Work item »
Produce a perfect copy of the listing, matching each line.

Material for the task »
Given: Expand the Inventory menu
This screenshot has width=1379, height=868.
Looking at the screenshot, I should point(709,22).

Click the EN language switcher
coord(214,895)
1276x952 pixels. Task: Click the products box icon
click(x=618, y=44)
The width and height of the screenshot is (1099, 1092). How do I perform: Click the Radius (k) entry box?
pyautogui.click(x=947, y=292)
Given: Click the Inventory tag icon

Completed task »
Given: Expand the Inventory menu
This screenshot has width=1379, height=868.
Looking at the screenshot, I should point(709,22).

Click the EN language switcher
coord(214,895)
1276x952 pixels. Task: Click the products box icon
click(x=618, y=44)
The width and height of the screenshot is (1099, 1092). How do I perform: Click the Radius (k) entry box?
pyautogui.click(x=947, y=292)
Given: Click the Inventory tag icon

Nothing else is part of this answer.